The Big Game is a high-stakes poker cash game played in the "Bobby's Room", a cardroom named after Bobby Baldwin, at the Bellagio casino in Las Vegas. In 2010, the game partially expanded to "The Ivey Room" at Aria Resort and Casino. The table features no-limit and pot-limit games with wagers up to $100,000 per hand. Limit games as high as $4,000/$8,000 are often played but $800/$1,600 is normal.

Structure
The table features a variety of poker games played in rotation and changing every 8–10 hands.  The games are selected from a list of the players' choices, including:

Texas hold 'em (limit and no limit)
Seven-card stud (straight high, eight or better Hi/Lo, Hi/Lo without qualifiers, limit)
Omaha (straight high, eight or better Hi/Lo, limit and pot limit)
Deuce-to-seven triple draw (limit)
Deuce-to-seven single draw (no limit)
Ace-to-Five triple draw (limit)
Ace-to-Five single draw (no limit)
Razz (limit)

Usual players
Usually players buy in for $200,000–300,000, but anyone with the minimum buy in of $20,000 is welcome to play.

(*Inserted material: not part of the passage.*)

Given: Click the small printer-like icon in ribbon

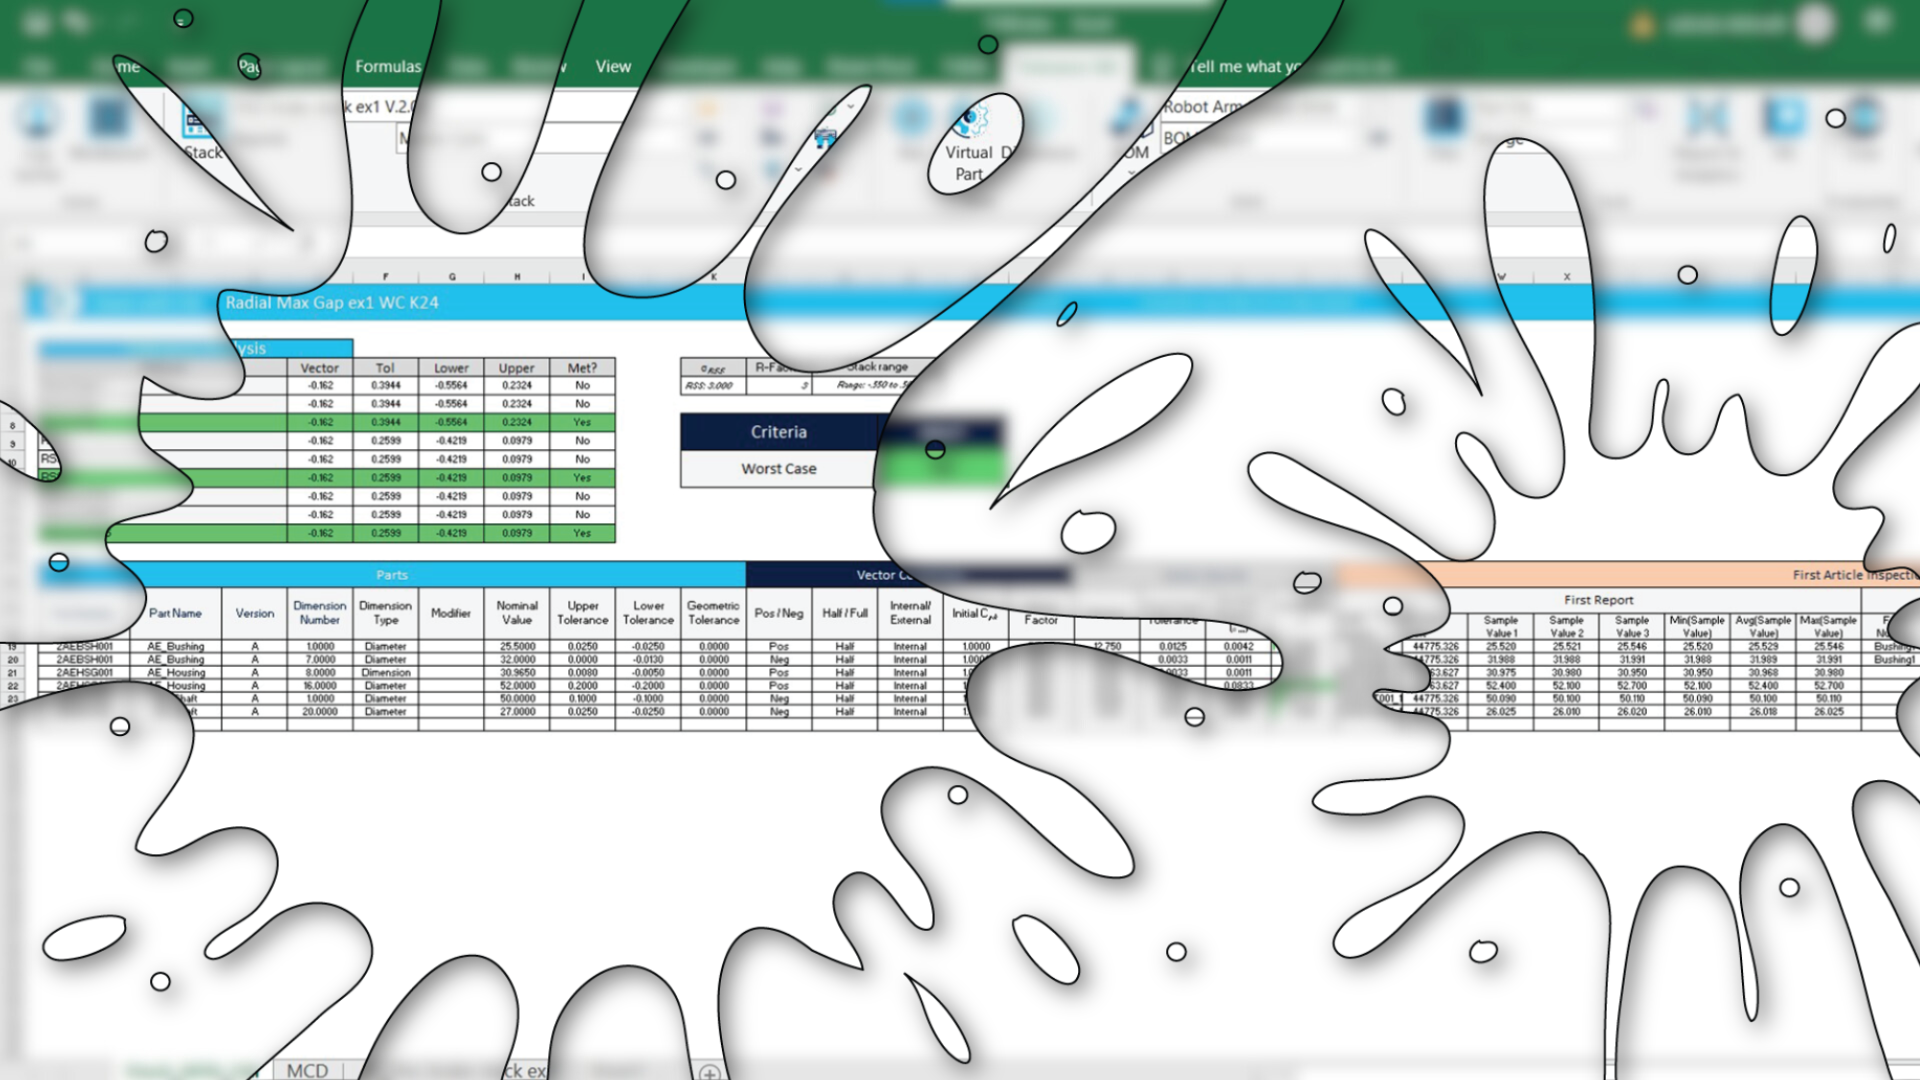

In addition to the occasional drop-in player, the following players have been known to play regularly in the Big Game over the years:

Patrik Antonius
David Benyamine
Doyle Brunson
Todd Brunson
Johnny Chan
Allen Cunningham
Tom Dwan
Eli Elezra
Sammy Farha
Ted Forrest
Chau Giang
Barry Greenstein
David Grey
Gus Hansen
Jennifer Harman
John Hennigan
Phil Ivey
Guy Laliberté
Minh Ly
Daniel Negreanu
David Oppenheim
Ralph Perry
Nick Schulman
Huck Seed

Chip Reese was a regular until he died.